TRECHO DO DOCUMENTO
Página  >  Edições  >  N.º 153  >  Diferença cultural e mercado

Diferença cultural e mercado

Pode-se dizer que no campo das práticas hegemônicas das globalizações, no qual a economia de mercado é o esteio, o lugar da diferença cultural está garantido. Lugar  conquistado tanto porque as lutas culturais, quando expressas por grupos específicos, podem significar uma ruptura nas lutas políticas em particular, a ?luta de classes? como também pelo fato de poderem ser transformadas em mercadorias de consumo.
Um mercado atento ao crescente reconhecer-se negro ou negra no Brasil  ficou evidente no último censo demográfico do ano 2000. De fato, não só cresce a afirmação pela negritude, mas também identifica-se que a população negra conquistou algum poder econômico o que faz o mercado entrar com mais segurança na busca desse(a) consumidor(a) de produtos que contemplem a raça, a etnia, a sexualidade, razão pela qual o sector de marketing desenvolvido pelos diversos campos do mercado de bens de consumo tem investindo substantivamente na valorização da presença de pessoas negras nos seus pacotes de informação nas mass médias electrónicos  e nos meios informáticos.
É visível como questões de gênero, raça, geração, etnia, sexualidade e classe conquistam lugares no mercado. A sexualidade explicitada nas Parada do Orgulho Gay, Lésbico, Bissexual e Transgênero de São Paulo reúne a cada ano mais de 100 mil pessoas é exemplo da força dos movimentos gay e lésbicos, e é exemplo de como as temáticas de sexualidades alternativas a heterosexualidade vêm sendo absorvidas pela indústria cultural e pela indústria do turismo. A rede de produtos específicos que vão das redes de hotéis, aos pacotes de viagens mostram como o mercado acolhe com tranqüilidade temáticas que ainda são vistas com muita reserva pela maioria da população e por vários sectores sociais e instituições no Brasil.

TAREFAS
**A.** Reproduza o texto sobre diferença cultural e mercado entre "Um mercado atento" e "nos meios informáticos.", inclusive, trocando "censo demográfico" por "recenseamento".
**B.** Diga se cada afirmação concorda com o texto sobre diferença cultural e mercado. Responda sim ou não e cite as palavras do texto que decidem. (i) A Parada do Orgulho Gay, Lésbico, Bissexual e Transgênero de São Paulo reúne a cada ano mais de 100 mil pessoas. (ii) O último censo demográfico citado é do ano 2010. (iii) O mercado acolhe com muita reserva as temáticas de sexualidades alternativas.
**C.** Prossiga o texto sobre diferença cultural e mercado a partir da última frase apresentada.

Entradas da coleção
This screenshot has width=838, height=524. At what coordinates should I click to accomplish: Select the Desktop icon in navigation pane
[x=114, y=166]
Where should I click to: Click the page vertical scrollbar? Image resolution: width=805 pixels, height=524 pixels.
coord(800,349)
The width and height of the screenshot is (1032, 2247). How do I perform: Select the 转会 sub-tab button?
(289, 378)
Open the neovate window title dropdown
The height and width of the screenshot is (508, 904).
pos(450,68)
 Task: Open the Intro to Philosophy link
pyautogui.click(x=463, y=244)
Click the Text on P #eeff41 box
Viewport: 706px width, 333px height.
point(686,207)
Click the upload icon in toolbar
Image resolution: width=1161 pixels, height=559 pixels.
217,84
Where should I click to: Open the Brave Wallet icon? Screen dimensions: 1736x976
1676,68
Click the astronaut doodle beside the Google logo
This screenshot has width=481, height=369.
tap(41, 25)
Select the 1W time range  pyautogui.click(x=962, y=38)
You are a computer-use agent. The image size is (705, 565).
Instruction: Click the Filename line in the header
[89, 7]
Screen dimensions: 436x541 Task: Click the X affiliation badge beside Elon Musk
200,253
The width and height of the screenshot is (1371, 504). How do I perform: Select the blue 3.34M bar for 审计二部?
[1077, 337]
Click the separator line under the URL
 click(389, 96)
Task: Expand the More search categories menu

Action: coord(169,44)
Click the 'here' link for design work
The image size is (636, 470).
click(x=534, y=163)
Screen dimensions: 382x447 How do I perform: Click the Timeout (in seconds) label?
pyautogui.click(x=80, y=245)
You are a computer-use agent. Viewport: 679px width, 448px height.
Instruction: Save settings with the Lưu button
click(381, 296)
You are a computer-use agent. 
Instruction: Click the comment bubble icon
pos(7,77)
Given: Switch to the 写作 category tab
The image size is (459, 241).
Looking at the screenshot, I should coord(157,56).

RESPOSTAS DOS EXERCÍCIOS
**A.**
Um mercado atento ao crescente reconhecer-se negro ou negra no Brasil  ficou evidente no último recenseamento do ano 2000. De fato, não só cresce a afirmação pela negritude, mas também identifica-se que a população negra conquistou algum poder econômico o que faz o mercado entrar com mais segurança na busca desse(a) consumidor(a) de produtos que contemplem a raça, a etnia, a sexualidade, razão pela qual o sector de marketing desenvolvido pelos diversos campos do mercado de bens de consumo tem investindo substantivamente na valorização da presença de pessoas negras nos seus pacotes de informação nas mass médias electrónicos  e nos meios informáticos.

**B.** (i) Sim: "reúne a cada ano mais de 100 mil pessoas". (ii) Não: "último censo demográfico do ano 2000". (iii) Não: "o mercado acolhe com tranqüilidade temáticas que ainda são vistas com muita reserva pela maioria da população".

**C.**
No domínio da indústria cultural a televisão nos últimos anos toma para si não só a função de entretenimento incorporando um papel no campo educativo. Há que se considerar também que as questões culturais entram nos produtos de entretenimento no caso das telenovelas ao problematizarem a homossexualidade, a negritude, a questão do idoso, da cultura popular. Esse produto está inclusive incorporado a um network internacional com a pesquisa Narrativas Televisivas e Interculturalidade sobre a ficção televisiva e os processos de interculturalidade no contexto da globalização, tendo como um de seus objectos empíricos as telenovelas brasileiras.
Esse acolhimento representa um ?contrato? não firmado oficialmente entre os grupos responsáveis pelos representantes da indústria cultural (cinema, TV, propaganda) e sectores sociais, nas suas lutas culturais e sociais. Aos movimentos sociais e culturais, essa indústria é fundamental na divulgação das lutas por reconhecer-se negro(a), homossexual, lésbica, afro-descendente, portador(a) de necessidades especiais, sem-terra, sem-tecto, na familiaridade que a indústria cultural pode oferecer aos diversos sectores sociais diante de comportamentos ou formas de viver diferentes e que ainda se constituem como tabu.
Por sua vez o mercado editorial enquanto dispositivo no campo da indústria cultural tem dado a sua marca à temática da diversidade cultural e promovido, em sua materialidade, possibilidades de diálogos interculturais. Destacamos como exemplo uma publicação singular: a Antologia de Novos Poetas dos anos 1999 de Heloisa Buarque de Holanda. Nesta publicação está realçada a presença feminina na cena literária, a poesia negra, a poesia judaica, e a presença do outing gay  na poesia 90.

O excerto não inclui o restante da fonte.